Posted December 23, 2014
Omar Abdel-Wahab, M.D., Memorial Sloan-Kettering Cancer Center
What is the most important thing that stakeholders should know about your research progress?
Through generous research support from the Department of Defense Bone Marrow Failure Research Program Fiscal Year 2011 Postdoctoral Fellowship Award, we have been investigating how newly discovered mutations in the DNA of patients with Myelodysplastic Syndromes (MDS) and related bone marrow failure disorders actually give rise to impaired blood production. We have determined that mutations in the gene ASXL1, which occur in 20% to 30% of MDS patients and are also common in patients with aplastic anemia (AA), impair the function of an enzymatic complex, which normally makes specific modifications to the histone proteins that DNA is wrapped around (see Figure 1). This results in a change in gene expression in a manner that impairs the normal production of mature blood cells from hematopoietic stem cells-a problem that is characteristic of MDS. Our hope is to now utilize these insights to develop new therapeutic approaches to promote normal blood production in MDS and AA patients by targeting this impaired enzymatic machinery.
Figure 1: ASXL1 mutations or loss impair the ability of the Polycomb Repressive Complex 2 (PRC2) to place its enzymatic mark on histone proteins. Above is a graphic illustrating that in the presence of ASXL1, the PRC2 enzymatic complex is able to place and maintain methylation of histones (left). However with Asxl1 mutation or deletion, the PRC2 complex loses the ability to maintain this enzymatic function.

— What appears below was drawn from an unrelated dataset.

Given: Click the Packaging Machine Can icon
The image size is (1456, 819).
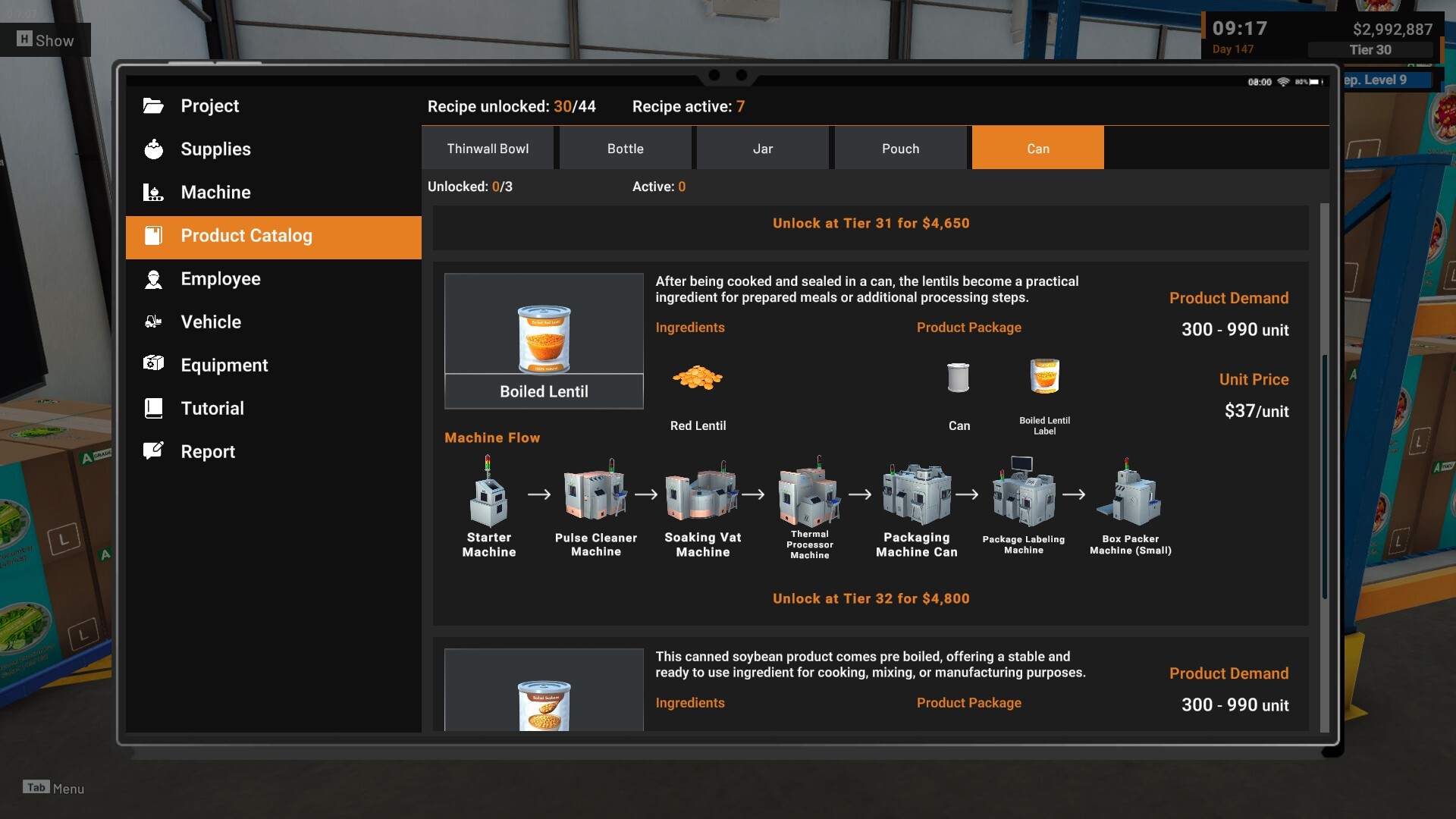Looking at the screenshot, I should click(916, 494).
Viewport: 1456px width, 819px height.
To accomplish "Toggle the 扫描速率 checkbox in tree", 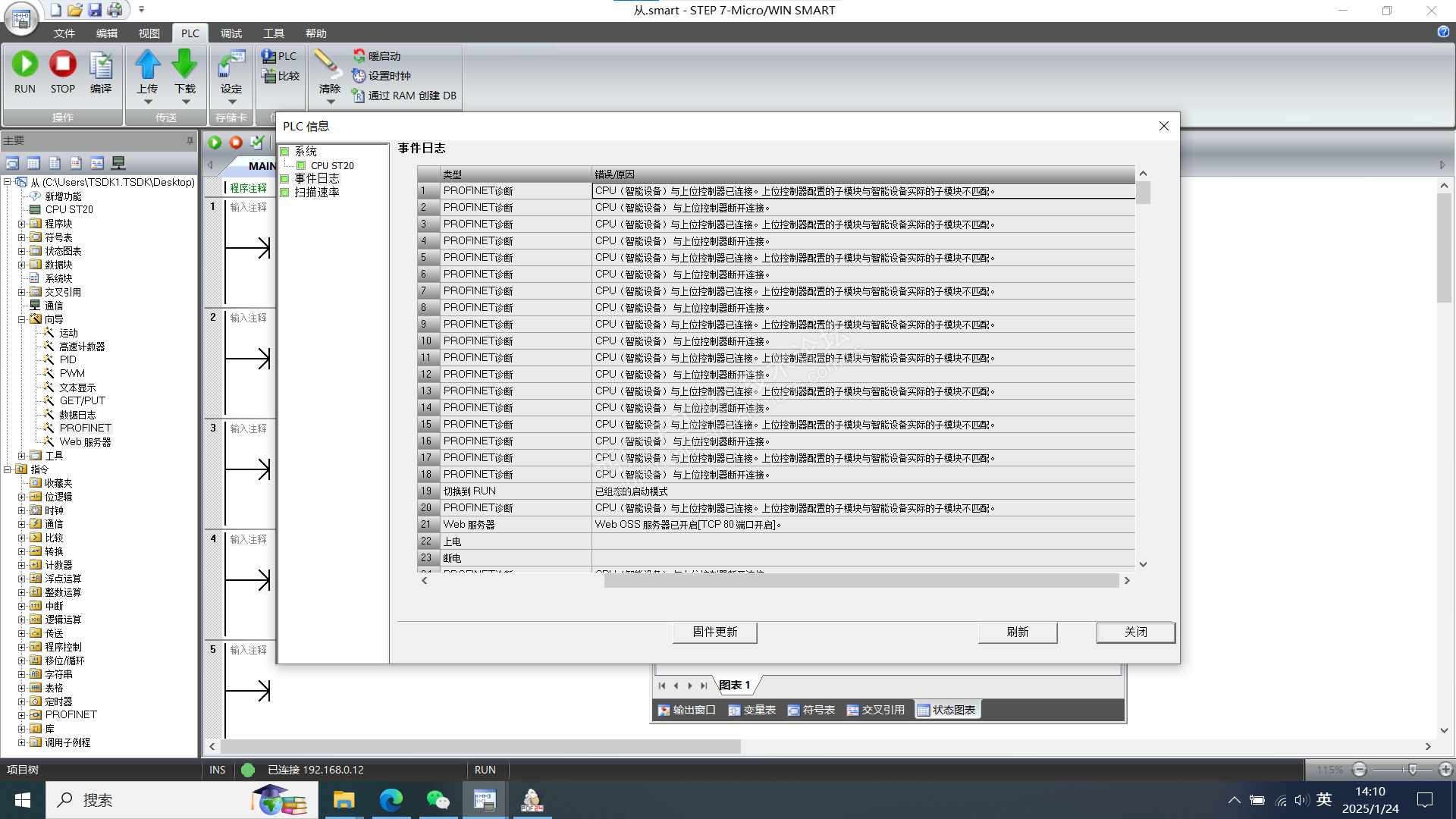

How did you arrive at this information or approach?
Our approach to understanding mutations in the DNA of MDS patients has been to generate genetically engineered mice that harbor the same mutations in DNA that MDS patients have. This effort has resulted in the generation of multiple brand new mouse models of MDS. For instance, we generated mice with deletion of the gene Asxl1 as well as mice with combined deletion of Asxl1 and Tet2 (see Figure 2). These mice develop a form of MDS later in life that mimics the human disease both in genetic alterations and in disease development. These have become precious tools for ongoing and future bone marrow failure research, and we, therefore, have been making these mice freely available to the international research community through Jackson Laboratories.
Figure 2: Dysplastic hematopoietic cells from mice with knockout (KO) of Asxl1 and Asxl1 plus Tet2. Our approach to understanding how alterations in the DNA of bone marrow failure patients actually result in disease has been to generate genetically engineered mouse models that mimic the human genetic alterations. Some of these mouse models develop bone marrow failure similar to what is seen in patients. Above are blood cells from the bone marrow of mice with KO of the gene Asxl1 or combined KO of Asxl1 and Tet2-mutations commonly found in MDS and aplastic anemia (AA). These mice develop low blood counts and dysplastic blood cells similar to patients.
What is the next step to bringing your research closer to helping bone marrow failure patients?
Our efforts to date have been focused on understanding how mutations in MDS patients cause MDS, but the next critical step in our effort will be to use this information to improve the therapy of MDS patients. To do this, we are performing a number of studies using libraries of drugs and genetic tools to identify new approaches to "change" an MDS cell into a more normal, healthy functioning hematopoietic cell.
Is there any other information that you think readers should know about your work?
Our research very much focuses on understanding and targeting specific genetic alterations that occur commonly in patients with bone marrow failure. Our hope is that this approach will result in targeted treatments for bone marrow failure patients that will limit toxicity to the normal cells of the body.
Inoue D, Kitaura J, Togami K, et al. 2013. Myelodysplastic syndromes are induced by histone methylation-altering Asxl1 mutations. J Clin Invest 123(11):4627-4640.
Abdel-Wahab O, Adli M, LaFave LM, et al. 2012. ASXL1 mutations promote myeloid transformation through loss of PRC2-mediated gene repression. Cancer Cell 22(2):180-193.